Sometimes I look at this picture and I don’t think I look too different to how I do today. On other occasions, I really notice the few extra stone in weight I was carrying and the baggy shirt that I used to cover up the parts of me (which was pretty much all of me) I didn’t like.
The smile is still there, though. It always was – whether I felt it on the inside or not. But as I wrote in my last post – Food is my friend – it often disguised a deep sense of shame, pain, chronic self-consciousness, low self-esteem and disgust with my appearance. It also masked a pretty much constant mental obsession with my weight. I wonder how I ever had time to think of anything or anybody else – maybe I didn’t – when all my thoughts were taken up with what I had eaten or not eaten and how to avoid eating anything else.
That extra weight was an outward manifestation of the turmoil going on inside. It also acted as a layer of cushioning that I hoped would keep me safe from the world, safe from having to engage with people at a level that involved the potential to get hurt. And the mental obsession distracted me from feelings I didn’t want to feel.
That photo is also a reminder to me that our lives rarely turn out as planned. We take unexpected detours or we’re thrust onto a path that we don’t think is ours. Sometimes we find our way back, sometimes we don’t.
And sometimes we find that the detour leads us to a place that’s far better than anything we could have possibly imagined.
If you’d have told me, when I was 10, 12 or 14, where I’d be and how I’d look at 22, I’d have struggled to believe you. Up to that age, my life was all about being thin and staying thin by avoiding food and running fast.

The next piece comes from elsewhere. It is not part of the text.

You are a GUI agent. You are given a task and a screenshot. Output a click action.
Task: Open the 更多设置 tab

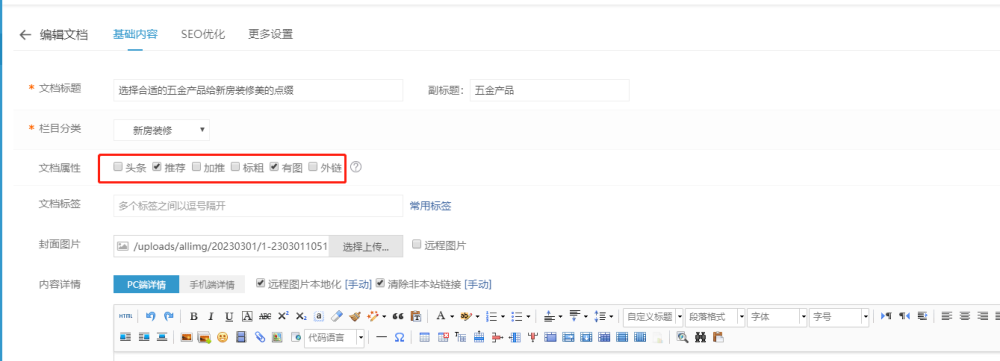tap(270, 34)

And if you’d have told me, at 22, that it would take years but I’d eventually find my way back, make peace with food and end up looking not too dissimilar to how I looked at the age of eight – give or take some wrinkles and curves – I wouldn’t have believed you either. I may have hoped that you’d be right. Or perhaps I’d have wondered what you were talking about, perhaps I’d have been stuck in denial, somehow thinking I was happy. (Which isn’t to say we have to be slim to be content – it’s just in my case the overeating was a form of self-harm).
But I did find my way back. It was a circuitous, often painful route, full of difficult lessons. But it was a route dotted with amazing adventures and people I’ll never forget.

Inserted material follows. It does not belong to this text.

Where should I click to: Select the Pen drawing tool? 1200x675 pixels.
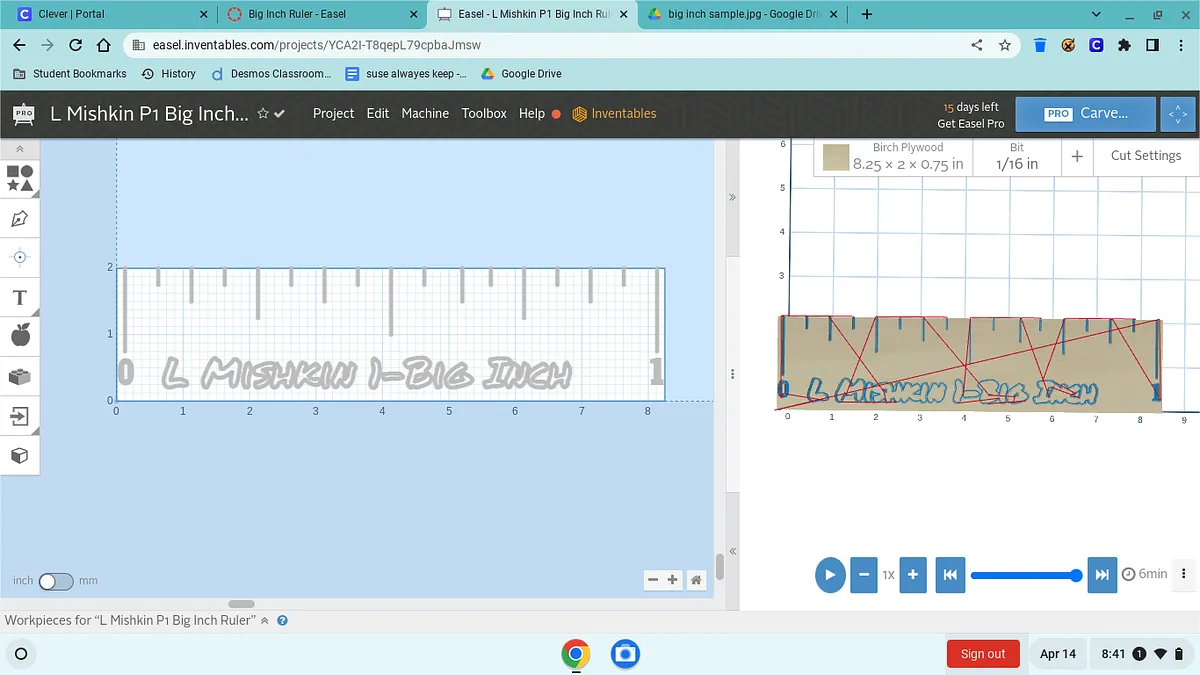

Maybe my path was never going to be a straightforward one – neither in the past, nor going forward. Because if you’d have told me I’d be approaching 43, be single and living on my own in a London flat, I’m sure I wouldn’t have believed you either.
But somehow, today, that all seems OK – more than OK. The past, though it saddens me at times, is simply that – the past. And the future? Well, from where I’m sitting right now, that feels bright.
Seems my dress sense
hasn’t changed too much over the decades and the broad smile is the same. But these days, I’m pleased to say a lot of the time I’m smiling on the inside too. And although I’m a work in progress, I’m delighted to be on the road to becoming the person God intended me to be.